Julie scooped ice cream at Baskin-Robbins. Tim took orders and cleaned bathrooms at McDonald’s. Matt poured sodas and told kids his own age to get their feet off of the seats at a Cinemark. Hannah was a cashier at a campground. Dominique worked at Foot Locker. And Andrea started at the Body Shop (not the kind that fixes up cars, but the cosmetics and skin care store).
We all took different paths to get here, but we all started somewhere. This issue asks, “Why not electrical construction?”
You’ve probably heard once or twice that the industry faces a growing skilled-labor shortage. You may not know what to do about it or what organizations like NECA are doing about it.
In Susan Bloom’s “Moving the Needle,” Kevin Tighe, executive director, labor relations and workforce development for NECA, tells us the numbers make a compelling argument. Opportunities abound, and young people can make very good money without incurring student debt (which we editors can attest to being a bit of a bummer). Tighe expressed the sentiment that the industry faces a perception issue, and it’s going to take everyone to dispel it.
“I speak to high school teachers and administrators all the time, and unfortunately, many don’t promote electrical apprenticeships to their students,” he said. “My No. 1 goal is to flip the script and dispel the myth concerning what our industry can provide, because many schools just aren’t connected to what we can offer today.”
He also said there might be some anxiety about coming to the trade without skills but that the on-the-job training can take care of that.
“Candidates just need to have a passion for their career, show up ready to go and bring it every day, and we can teach them all of the hard skills,” Tighe said.
This issue doesn’t stop there.
In “The Untapped Resource,” contributor Ben Bigelow presents a case for a rich workforce market in women and minorities and how to attract them to our industry. He says that it will take some out-of-the-box thinking, and he backs up his suggestions with data.
In “The Industry Strikes Back” (featuring a layout design you’re probably expecting but will not be disappointed in, courtesy of Paul Philpott at Bonotom Studio), two of our faves, Andrew McCoy and Fred Sargent, have put together a conversation in writing about the changes in electrical construction. Their stories don’t begin in retail or food service like ours did, but it’s a worthwhile read regardless.
The final feature on the jobs front, “A Bright Spot for Employment,” by Chuck Ross, digs into the opportunities in renewables. There also is a possibility that this arena presents employers with competition for available trained workers.

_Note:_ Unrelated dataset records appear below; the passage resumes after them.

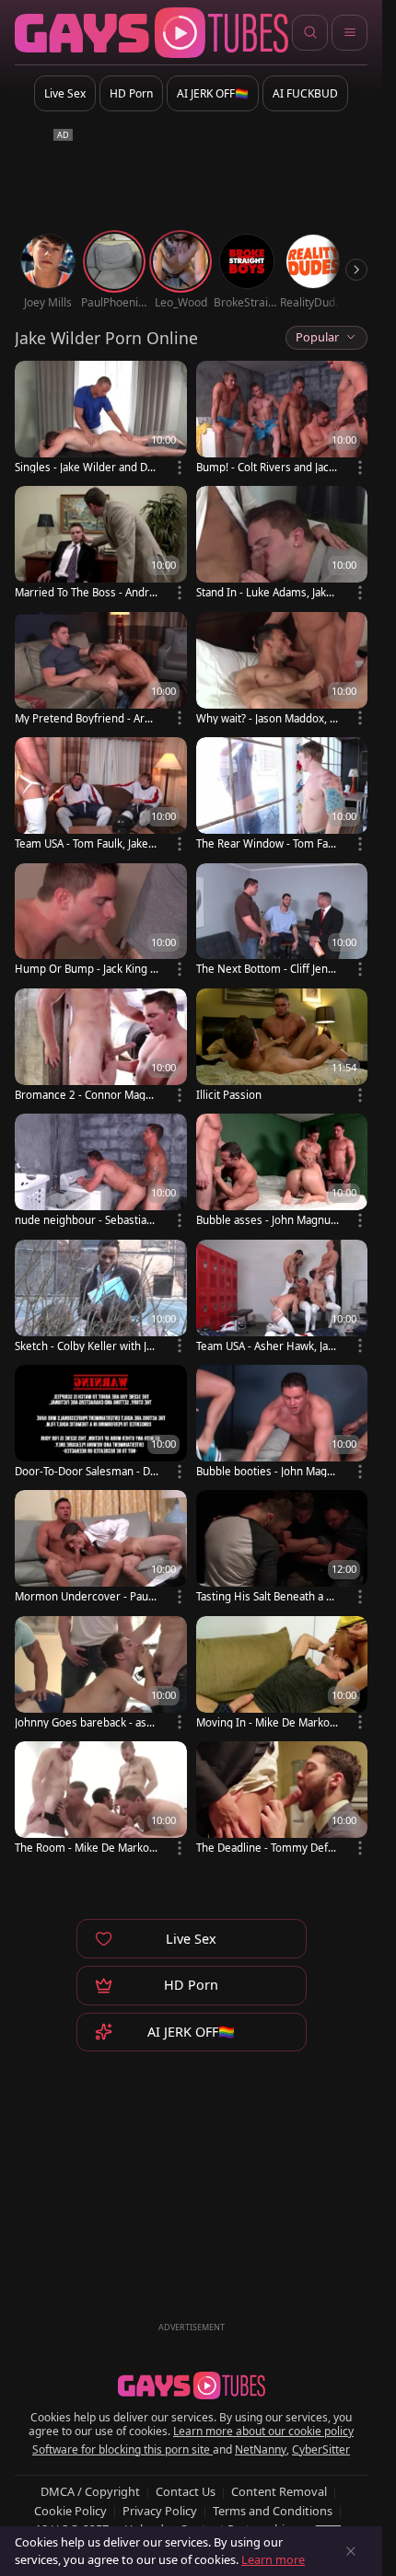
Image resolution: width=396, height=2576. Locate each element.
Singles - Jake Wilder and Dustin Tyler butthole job (84, 467)
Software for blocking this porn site (122, 2449)
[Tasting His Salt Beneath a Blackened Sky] (282, 1548)
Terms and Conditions (272, 2510)
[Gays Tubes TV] (191, 2385)
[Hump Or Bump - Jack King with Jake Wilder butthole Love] (101, 921)
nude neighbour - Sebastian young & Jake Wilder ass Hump (84, 1220)
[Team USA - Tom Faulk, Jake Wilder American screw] (101, 795)
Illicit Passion (229, 1095)
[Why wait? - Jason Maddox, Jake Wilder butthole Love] (282, 670)
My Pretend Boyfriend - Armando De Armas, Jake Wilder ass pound (85, 718)
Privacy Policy (159, 2510)
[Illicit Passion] (282, 1046)
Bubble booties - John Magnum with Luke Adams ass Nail (268, 1471)
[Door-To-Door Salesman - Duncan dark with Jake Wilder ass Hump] (101, 1423)
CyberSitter (321, 2449)
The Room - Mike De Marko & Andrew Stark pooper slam (86, 1848)
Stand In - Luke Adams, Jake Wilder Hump (264, 592)
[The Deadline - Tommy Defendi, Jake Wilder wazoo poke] (282, 1799)
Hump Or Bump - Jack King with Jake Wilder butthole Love (86, 969)
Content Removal (279, 2491)
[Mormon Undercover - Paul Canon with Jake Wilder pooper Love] (101, 1548)
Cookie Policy (70, 2510)
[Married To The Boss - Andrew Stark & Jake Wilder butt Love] (101, 544)
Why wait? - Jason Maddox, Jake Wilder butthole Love (267, 718)
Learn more (273, 2559)
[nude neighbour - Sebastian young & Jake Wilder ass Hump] (101, 1172)
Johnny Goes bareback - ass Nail (83, 1722)
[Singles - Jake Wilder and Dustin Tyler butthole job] (101, 419)
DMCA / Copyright (90, 2491)
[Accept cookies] (350, 2551)
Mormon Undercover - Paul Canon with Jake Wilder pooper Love (86, 1596)
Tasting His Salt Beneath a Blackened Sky (265, 1596)
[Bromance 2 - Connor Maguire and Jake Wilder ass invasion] (101, 1046)
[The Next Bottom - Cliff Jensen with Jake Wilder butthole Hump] (282, 921)
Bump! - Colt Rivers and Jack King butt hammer (265, 467)
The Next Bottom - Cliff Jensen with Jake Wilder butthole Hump (268, 969)
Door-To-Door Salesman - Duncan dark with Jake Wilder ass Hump (86, 1471)
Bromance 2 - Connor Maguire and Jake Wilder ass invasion (86, 1095)
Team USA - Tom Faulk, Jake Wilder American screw (81, 843)
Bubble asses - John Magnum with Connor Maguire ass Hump (264, 1220)
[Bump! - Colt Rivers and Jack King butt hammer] (282, 419)
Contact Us (185, 2491)
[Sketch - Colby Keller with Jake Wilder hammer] (101, 1298)
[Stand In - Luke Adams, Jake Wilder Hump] (282, 544)
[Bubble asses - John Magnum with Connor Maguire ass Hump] (282, 1172)
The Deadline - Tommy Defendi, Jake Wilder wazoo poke (265, 1848)
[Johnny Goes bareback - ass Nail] (101, 1674)
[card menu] (180, 467)
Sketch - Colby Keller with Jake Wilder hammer (86, 1346)
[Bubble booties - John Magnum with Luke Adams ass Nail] (282, 1423)
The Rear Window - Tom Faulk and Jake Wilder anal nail (266, 843)
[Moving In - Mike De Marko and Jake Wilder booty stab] (282, 1674)
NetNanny (260, 2449)
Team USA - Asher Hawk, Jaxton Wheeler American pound (266, 1346)
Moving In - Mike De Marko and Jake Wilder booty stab (267, 1722)
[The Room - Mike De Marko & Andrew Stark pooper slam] (101, 1799)
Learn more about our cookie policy (263, 2431)
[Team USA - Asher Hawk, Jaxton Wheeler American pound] (282, 1298)
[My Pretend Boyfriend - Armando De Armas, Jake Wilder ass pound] (101, 670)
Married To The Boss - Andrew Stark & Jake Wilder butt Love (86, 592)
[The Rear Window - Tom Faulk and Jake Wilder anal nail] (282, 795)
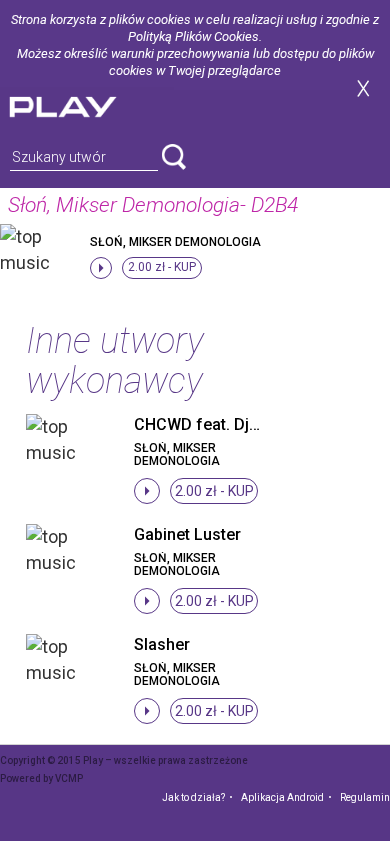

This is the first time we’ve ever focused on the workforce development topic as a global editorial theme, but it won’t be the last time we cover it. The skilled-labor shortage won’t go away, but it can be managed. That is up to contractors and the organizations and associations that support them. We will be here to help as best as we can with the practical knowledge, insight and guidance to see you through.